Head Coach Bobby Conlin, his brother Dan, and Emile “Chubby” Marks shepherded the team through the regular season and playoffs. The offense ran a Bama-style wishbone, and Coach Marks’ defense was simply a brick wall. If you’re ever wondering why the school’s gym is named after the coach who won the school’s only football state championship, it’s because he didn’t start out as the football coach. When Cor Jesu started its football program in 1965, Principal Brother Roland, SC, hired Andy Bourgeois (SA 1956) as the head coach. Bourgeois played on the LSU team that won the national championship in 1958. He was one of the “Chinese Bandits,” immortalized by the Golden Band from Tiger Land. Brother Roland named Bobby Conlin as the Kingsmen’s first basketball coach that year.
When Cor Jesu and St. Aloysius merged in the fall of 1969, Bourgeois moved on. Bobby Conlin moved from head basketball coach and assistant football coach to head football coach. Andy Russo, basketball coach at St. Aloysius, moved to Elysian Fields.
Crusader Band
Brother Martin Crusader Band performs at halftime of the state championship football game, 10-December-1971.
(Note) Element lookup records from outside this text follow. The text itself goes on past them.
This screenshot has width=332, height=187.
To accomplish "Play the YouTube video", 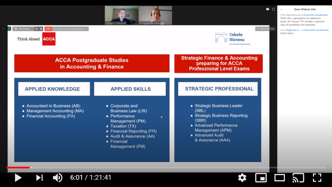I will click(x=18, y=178).
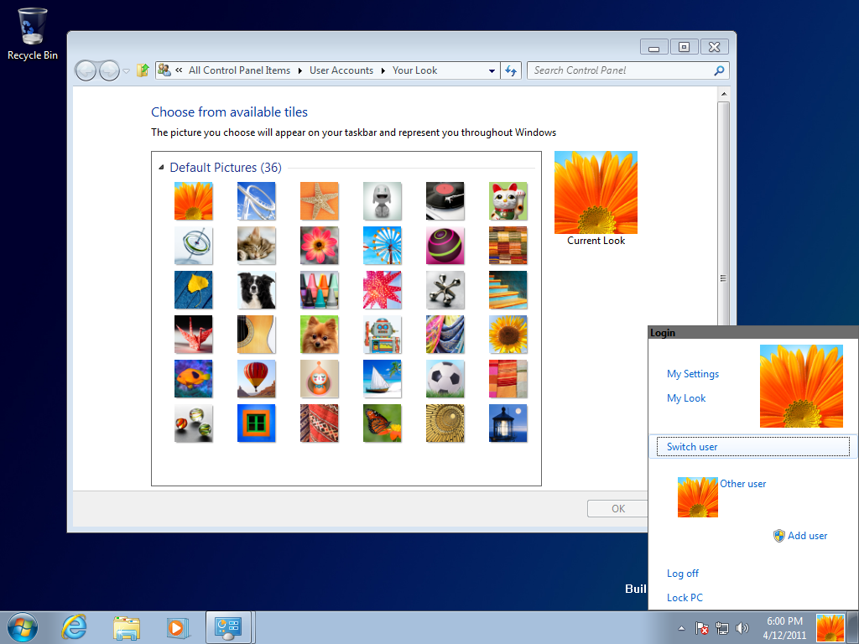Click the Start orb button
This screenshot has width=859, height=644.
23,626
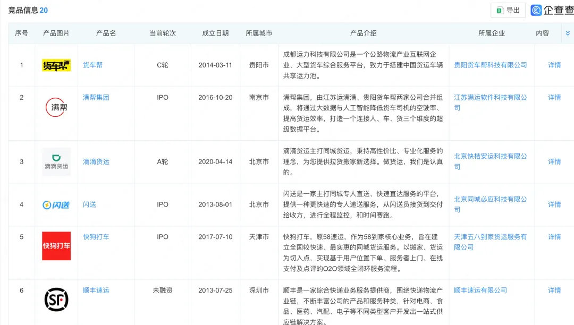Open 贵阳货车帮科技有限公司 company link
Image resolution: width=574 pixels, height=325 pixels.
click(490, 65)
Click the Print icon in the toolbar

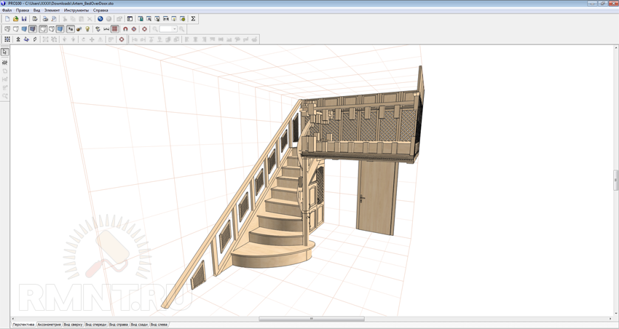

Fall of 1971 was the days of the Naval Junior Officer’s Training Corps (NJROTC) band. While Cor Jesu and St. Aloysius both had classic, corps-style uniforms for their respective bands, Brother Mark, SC, opted for the Navy blues for BMHS. NJROTC was a required class for 10-12 grades. So, the band upperclassmen all had the uniform already. It was easy to outfit the freshmen. At halftime for the state game in 1971, Crusader Band took the field in the double-breasted blue coats, trousers, and white combination caps of NJROTC cadets. While the band had a crisp, disciplined presence, they were stiff compared to the high-stepping Purple Knights of the Marching 100.
Then the drum major blew the whistle to start the Crusader Band program. The band opened with a stutter-step march, the kind of thing you’d expect from the Marching 100 or the Human Jukebox. In Navy uniforms. Even eighth-grade me, sitting up there with my gold BMHS sweatshirt and spirit ribbons, was stunned. Now, the band were good musicians, but this was so totally different. Brother Virgil, SC, had us all talking more about the band than the team for a while. The reception from the Purple Knights was mixed. They were both laughing and flattered, knowing that, even though they lost the game, they won halftime.